Enrico Crippa nasce a Carate Brianza nel 1971. Diplomato presso l’Istituto Alberghiero di Monte Olimpino (Como), la prima esperienza nel campo della ristorazione avviene a sedici anni come apprendista nello storico ristorante milanese di Gualtiero Marchesi in via Bonvesin de la Riva.
Inizia da qui una folgorante carriera che gli darà modo di collaborare con alcuni tra i migliori chef europei: Christian Willer alla Palme d’Or di Cannes, Gislaine Arabian al Ledoyen di Parigi, Antoine Westermann al Buerehiesel di Strasburgo, Michel Bras a Laguiole, Ferran Adria a El Bulli di Roses.
A Sologne, nel 1990, riceve il primo premio del Concorso Artistico di Cucina, bissando nel ’92.
Nel 1996 avvia a Kobe il ristorante di Gualtiero Marchesi e resta in Giappone al Rhiga Royal Hotel di Osaka fino al 1999. Fondamentale per la sua cucina l’esperienza di questi 3 anni. Rientra in Italia dove cerca un luogo adatto alla realizzazione del proprio ristorante.
Risale al 2003 l’incontro con la famiglia Ceretto con la quale inizia, nel 2005, il progetto del Ristorante Piazza Duomo, in Alba. Nel 2006 la prima conferma del suo talento, la prima Stella Michelin; nel 2009 un nuovo traguardo, la seconda stella Michelin. Il 14 novembre 2012 Enrico Crippa ottiene la terza stella Michelin.

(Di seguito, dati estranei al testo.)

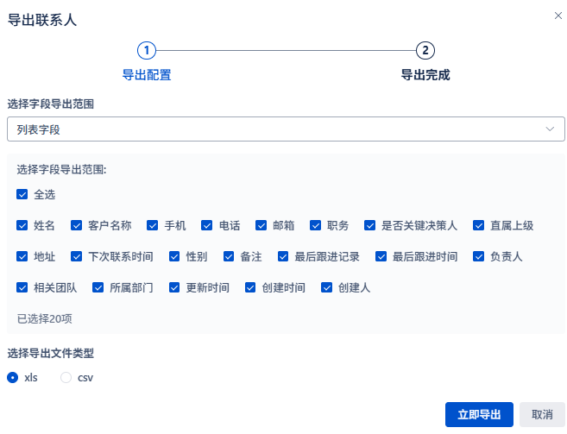Image resolution: width=567 pixels, height=434 pixels.
Task: Toggle the 最后跟进记录 checkbox
Action: (283, 256)
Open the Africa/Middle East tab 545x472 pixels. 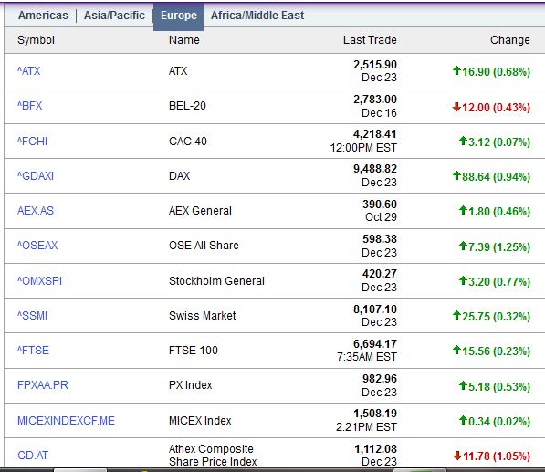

Nel 2012 viene scelto come presidente della giuria per il Bocuse d’Or.
Dal 2013 la cucina di Enrico Crippa porta Piazza Duomo tra i 50 migliori ristoranti del Mondo, raggiungendo nel 2017 la 15esima posizione. Sempre nel 2017 diviene Presidente dell’Accademia Italiana del Bocuse d’Or e l’Académie Internationale de la Gastronomie gli riconosce il Grand Prix de l’Art de la Cuisine.